Put the lines from the start of the rows through the line holding "Image resolution: width=800", inclusive, into a Markdown table with the columns No. and Line, leaving out blank lines.
▶
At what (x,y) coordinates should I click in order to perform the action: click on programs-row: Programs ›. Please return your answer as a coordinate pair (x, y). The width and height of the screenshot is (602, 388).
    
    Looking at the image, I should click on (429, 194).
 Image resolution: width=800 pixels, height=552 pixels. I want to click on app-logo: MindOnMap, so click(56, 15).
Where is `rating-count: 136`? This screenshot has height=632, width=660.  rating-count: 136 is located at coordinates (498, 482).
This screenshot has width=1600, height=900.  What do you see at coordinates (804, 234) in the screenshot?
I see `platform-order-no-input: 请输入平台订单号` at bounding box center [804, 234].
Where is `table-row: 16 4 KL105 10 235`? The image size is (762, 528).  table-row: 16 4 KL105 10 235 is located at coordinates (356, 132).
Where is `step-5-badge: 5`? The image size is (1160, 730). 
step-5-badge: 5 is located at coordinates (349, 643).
◀
SOLUTION FOR THIS PROBLEM:
| No. | Line |
|---|---|
| 1 | At what (x,y) coordinates should I click in order to perform the action: click on programs-row: Programs ›. Please return your answer as a coordinate pair (x, y). The width and height of the screenshot is (602, 388). |
| 2 |     Looking at the image, I should click on (429, 194). |
| 3 |  Image resolution: width=800 pixels, height=552 pixels. I want to click on app-logo: MindOnMap, so click(56, 15). |